[Records from a data collection]
+ + + +

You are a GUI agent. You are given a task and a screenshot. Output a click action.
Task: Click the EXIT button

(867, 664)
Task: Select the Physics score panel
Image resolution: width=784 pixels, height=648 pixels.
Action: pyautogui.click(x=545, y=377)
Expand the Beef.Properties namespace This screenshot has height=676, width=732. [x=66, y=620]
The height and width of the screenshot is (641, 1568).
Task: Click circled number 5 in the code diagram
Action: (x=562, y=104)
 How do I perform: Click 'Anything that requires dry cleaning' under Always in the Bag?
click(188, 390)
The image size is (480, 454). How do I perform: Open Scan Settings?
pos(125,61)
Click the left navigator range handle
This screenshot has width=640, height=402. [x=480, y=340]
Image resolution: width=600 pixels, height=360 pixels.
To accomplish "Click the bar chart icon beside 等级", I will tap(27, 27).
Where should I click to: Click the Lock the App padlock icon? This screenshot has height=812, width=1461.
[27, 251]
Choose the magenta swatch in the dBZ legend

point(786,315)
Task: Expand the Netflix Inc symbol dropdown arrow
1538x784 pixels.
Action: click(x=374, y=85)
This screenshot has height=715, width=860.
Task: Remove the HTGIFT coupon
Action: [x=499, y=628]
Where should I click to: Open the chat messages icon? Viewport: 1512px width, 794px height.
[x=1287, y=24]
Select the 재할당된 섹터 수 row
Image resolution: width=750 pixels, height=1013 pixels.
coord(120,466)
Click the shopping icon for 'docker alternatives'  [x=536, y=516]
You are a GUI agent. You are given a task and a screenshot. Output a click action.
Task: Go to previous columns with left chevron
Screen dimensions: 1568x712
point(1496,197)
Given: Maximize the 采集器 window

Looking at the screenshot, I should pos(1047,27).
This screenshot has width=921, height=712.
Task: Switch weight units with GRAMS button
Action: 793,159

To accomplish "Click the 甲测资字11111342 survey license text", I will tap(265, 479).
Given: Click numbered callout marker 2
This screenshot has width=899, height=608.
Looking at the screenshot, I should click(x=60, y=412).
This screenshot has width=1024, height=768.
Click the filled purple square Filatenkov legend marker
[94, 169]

+ + + +

**Exercise directions:**
Exactly reproduce all of the entries.

**Solved problem:**
You are a GUI agent. You are given a task and a screenshot. Output a click action.
Task: Click the EXIT button

(867, 664)
Task: Select the Physics score panel
Image resolution: width=784 pixels, height=648 pixels.
Action: pyautogui.click(x=545, y=377)
Expand the Beef.Properties namespace This screenshot has height=676, width=732. [x=66, y=620]
The height and width of the screenshot is (641, 1568).
Task: Click circled number 5 in the code diagram
Action: (x=562, y=104)
 How do I perform: Click 'Anything that requires dry cleaning' under Always in the Bag?
click(188, 390)
The image size is (480, 454). How do I perform: Open Scan Settings?
pos(125,61)
Click the left navigator range handle
This screenshot has width=640, height=402. [x=480, y=340]
Image resolution: width=600 pixels, height=360 pixels.
To accomplish "Click the bar chart icon beside 等级", I will tap(27, 27).
Where should I click to: Click the Lock the App padlock icon? This screenshot has height=812, width=1461.
[27, 251]
Choose the magenta swatch in the dBZ legend

point(786,315)
Task: Expand the Netflix Inc symbol dropdown arrow
1538x784 pixels.
Action: click(x=374, y=85)
This screenshot has height=715, width=860.
Task: Remove the HTGIFT coupon
Action: [x=499, y=628]
Where should I click to: Open the chat messages icon? Viewport: 1512px width, 794px height.
[x=1287, y=24]
Select the 재할당된 섹터 수 row
Image resolution: width=750 pixels, height=1013 pixels.
coord(120,466)
Click the shopping icon for 'docker alternatives'  [x=536, y=516]
You are a GUI agent. You are given a task and a screenshot. Output a click action.
Task: Go to previous columns with left chevron
Screen dimensions: 1568x712
point(1496,197)
Given: Maximize the 采集器 window

Looking at the screenshot, I should pos(1047,27).
This screenshot has width=921, height=712.
Task: Switch weight units with GRAMS button
Action: 793,159

To accomplish "Click the 甲测资字11111342 survey license text", I will tap(265, 479).
Given: Click numbered callout marker 2
This screenshot has width=899, height=608.
Looking at the screenshot, I should click(x=60, y=412).
This screenshot has width=1024, height=768.
Click the filled purple square Filatenkov legend marker
[94, 169]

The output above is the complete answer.